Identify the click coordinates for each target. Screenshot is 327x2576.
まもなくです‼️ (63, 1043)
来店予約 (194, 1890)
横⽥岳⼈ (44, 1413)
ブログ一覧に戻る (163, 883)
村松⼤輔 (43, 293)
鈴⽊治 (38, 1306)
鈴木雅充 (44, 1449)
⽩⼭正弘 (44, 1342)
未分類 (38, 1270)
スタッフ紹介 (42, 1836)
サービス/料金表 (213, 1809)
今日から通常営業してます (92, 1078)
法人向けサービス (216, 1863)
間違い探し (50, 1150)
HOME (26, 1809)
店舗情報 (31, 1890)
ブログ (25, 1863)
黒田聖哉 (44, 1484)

********************

• Work instruction: Each line from the one with "鈴木雅充 (44, 1449)" through the last line of the records above must be retyped exactly, and no other line may be given.

• Problem solution:
鈴木雅充 (44, 1449)
⽩⼭正弘 (44, 1342)
未分類 (38, 1270)
スタッフ紹介 (42, 1836)
サービス/料金表 (213, 1809)
今日から通常営業してます (92, 1078)
法人向けサービス (216, 1863)
間違い探し (50, 1150)
HOME (26, 1809)
店舗情報 (31, 1890)
ブログ (25, 1863)
黒田聖哉 (44, 1484)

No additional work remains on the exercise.